→ Exercise instructions
Copy, word for word, the passage of the Gardeners' Question Time account below that begins at the words "And I’d particularly" and stops after "best withering look.".

→ Document section
++++++++++

We were late.
And I’d particularly wanted to get a Good Seat.
The journey got off to a bad start when we met a large lorry on a narrow country lane. There was a wider bit of road behind him, so what does the driver do? He just stops. And waits for us to back up. For some distance as it turned out. From the hedge in which we were now stationed I delivered my best withering look.
At RHS Rosemoor I’m dumped unceremoniously at the door while Mike finds somewhere to park. I’m to go inside and bag some seats. Except, dammit.. in the rush I’d left my jacket in the car. The marquee, where the recording takes place, is unheated.
The road doubles back on the way up to the car park and I managed to catch Mike’s eye. I never was much good at Charades. In the middle of the road I go through the motions of pulling on a coat and pointing vigorously at the rear seat of the car. He looks back blankly. The assembled horticultural elite clearly think I am mad.
In the marquee a man in a hi-viz jacket strides up and down the aisles holding a bedraggled potted begonia. I never did find out why.
Gardeners’ Question Time is hosted by Peter Gibbs, weatherman for the BBC and keen gardener. I have to say, he was brilliant. I had no idea what to expect, never having been to a recording for either radio or TV. But it plays out as much for the audience in the ‘studio’ as for those who will later listen to the programme at home. Hilarious. And all for a ticket price of £2.50 per head. Coffee included.
I’m sorry the photo quality is so poor. The lighting was dreadful and it was taken on a phone.
Questions from the audience are submitted in advance. We are told that Peter and the show’s Producer choose the best dozen or so but the panel have no idea what they’re about to be asked.
The first question refers to up and coming trends. What did the panel recommend?

++++++++++

→ Available data
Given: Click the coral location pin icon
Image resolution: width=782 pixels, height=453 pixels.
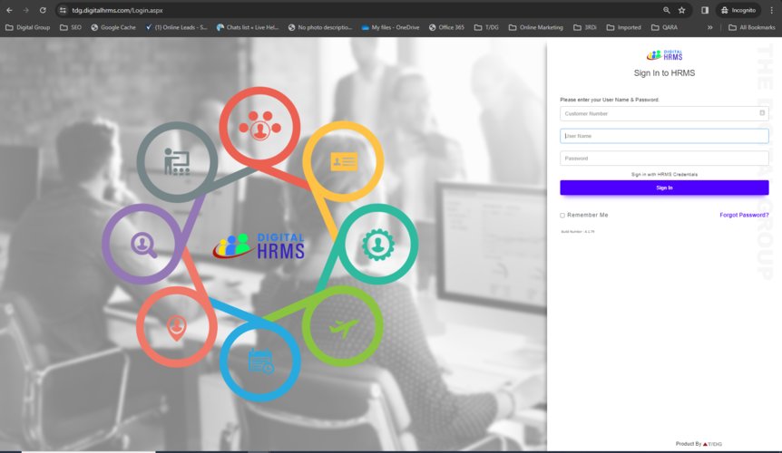Looking at the screenshot, I should tap(176, 326).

++++++++++

→ Output of the task
And I’d particularly wanted to get a Good Seat.
The journey got off to a bad start when we met a large lorry on a narrow country lane. There was a wider bit of road behind him, so what does the driver do? He just stops. And waits for us to back up. For some distance as it turned out. From the hedge in which we were now stationed I delivered my best withering look.